Jeff Hallebone

Personal information
- Full name: Jeffrey Hallebone
- Born: 3 August 1929 East Coburg, Victoria, Australia
- Died: 18 October 2018 (aged 89)
- Batting: Right-handed
- Role: Batsman

Domestic team information
- 1952–1955: Victoria

Career statistics
| Competition | FC |
| Matches | 18 |
| Runs scored | 1,192 |
| Batting average | 40.10 |
| 100s/50s | 3/6 |
| Top score | 202 |
| Catches/stumpings | 11/– |
- Source: CricketArchive, 22 October 2018

= Jeff Hallebone =

Australian cricketer (1929–2018)

Jeffrey Hallebone (3 August 1929 - 18 October 2018) was an Australian cricketer who played at first-class level for Victoria between 1952 and 1955. He was best known for his accomplishment of scoring a double century on his first-class debut, which made him the third Australian to accomplish that feat, and as of 2015 the last to do so.

==Biography==
Hallebone was born in East Coburg, a suburb of Melbourne, to Dorothy Jessie (née Renshaw) and Edward Stephen Hallebone. He went to school in Geelong, attending Geelong High School before going on to Geelong College, where he played both cricket and football, for his final two years. During the 1948–49 season, Hallebone began playing for the South Melbourne Cricket Club in the Victorian grade cricket competition. He finished the season having played in all 15 matches, although his 17 innings yielded only two half-centuries. In his second season, however, he led South Melbourne's batting aggregates, with 459 runs from 13 matches.

Against Northcote in December 1951, during the 1951–52 season, Hallebone scored 179 runs out of a team total of 359. Less than two weeks after that innings, he was named twelfth man for Victoria's Sheffield Shield match against Queensland. Later in the season, in February 1952, Hallebone was named in the state team for a non-Sheffield Shield match against Tasmania, which had first-class status. Aged 22 on debut at the Melbourne Cricket Ground (MCG), he came in sixth in Victoria's first innings, and scored 202 runs before being dismissed by Noel Diprose. His innings included a 343-run fifth-wicket partnership with Richard Maddocks (who scored 271), which remains a Victorian first-class record as of August 2015. Hallebone became the second Victorian (after Sam Loxton), the third Australian (after Norman Callaway and Loxton), and the seventh player overall to score a double century on his first-class debut. He is the most recent Australian to have achieved the feat, which has only been performed seven more times since his innings.

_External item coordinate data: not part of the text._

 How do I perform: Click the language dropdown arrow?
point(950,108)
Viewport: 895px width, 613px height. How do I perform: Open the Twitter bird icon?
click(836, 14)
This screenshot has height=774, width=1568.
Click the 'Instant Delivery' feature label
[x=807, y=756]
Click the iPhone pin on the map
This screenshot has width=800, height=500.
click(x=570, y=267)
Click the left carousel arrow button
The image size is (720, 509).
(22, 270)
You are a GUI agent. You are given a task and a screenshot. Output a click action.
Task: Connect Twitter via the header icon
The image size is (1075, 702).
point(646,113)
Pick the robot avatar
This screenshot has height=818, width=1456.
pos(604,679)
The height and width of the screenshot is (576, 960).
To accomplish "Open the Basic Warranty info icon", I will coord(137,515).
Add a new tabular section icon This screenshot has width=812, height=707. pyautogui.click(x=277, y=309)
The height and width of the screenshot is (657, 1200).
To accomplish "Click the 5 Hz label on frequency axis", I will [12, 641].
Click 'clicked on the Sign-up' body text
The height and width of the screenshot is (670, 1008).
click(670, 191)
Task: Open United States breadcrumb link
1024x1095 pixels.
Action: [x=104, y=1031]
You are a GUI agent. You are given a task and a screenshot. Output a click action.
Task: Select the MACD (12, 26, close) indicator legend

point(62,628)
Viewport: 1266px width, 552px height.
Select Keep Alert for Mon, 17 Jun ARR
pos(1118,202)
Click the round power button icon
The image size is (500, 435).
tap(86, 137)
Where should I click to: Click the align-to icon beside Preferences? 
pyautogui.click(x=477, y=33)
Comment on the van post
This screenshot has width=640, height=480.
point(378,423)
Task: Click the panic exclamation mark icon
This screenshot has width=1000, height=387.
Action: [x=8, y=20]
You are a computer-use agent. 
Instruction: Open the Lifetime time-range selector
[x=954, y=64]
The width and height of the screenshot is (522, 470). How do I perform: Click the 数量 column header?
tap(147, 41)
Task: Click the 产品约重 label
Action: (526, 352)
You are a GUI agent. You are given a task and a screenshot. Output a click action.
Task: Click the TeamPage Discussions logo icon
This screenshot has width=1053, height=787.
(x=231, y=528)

Despite their performances, both Hallebone and Maddocks were dropped from the team for Victoria's next Sheffield Shield match, against South Australia, owing to the return of several Victorian players from the Australian national team. Hallebone first played Shield cricket during the 1952–53 season, and by the 1953–54 season had established himself as one of Victoria's top-order batsmen, playing in every match. In that season, he scored 563 runs to place third for runs scored for his team, behind Ray Harvey and Colin McDonald. Hallebone's total included two centuries, both against Queensland – 108 runs in the home fixture at the MCG, and then 143 not out in the away fixture at the Gabba. The second innings, which included six sixes from the bowling of Mick Raymer, was well received by the Brisbane Courier-Mail, which described him as "a mixture of Ken Mackay at his dourest and Richie Benaud at his brightest". Late in the season, Hallebone also scored 99 against the touring New Zealand team that was on its way back from a Test series in South Africa.

During the 1954–55 Shield season, which was reduced to a single round-robin format, with only four matches per team, Hallebone scored only 44 runs from Victoria's first three games, and was dropped for the final match. The next season, he played only twice, against Queensland and New South Wales, in what were the last matches of his first-class career. In December 1955, he left Australia for eight months to gain business experience in England and the United States. Hallebone, who was 26 at the time of his last state game, finished his career with a first-class batting average of 41.10, having scored 1,192 runs. He continued playing grade cricket for South Melbourne until the 1965–66 season, retiring at the age of 36.

Hallebone was married to Erica. He died on 18 October 2018 after a short illness.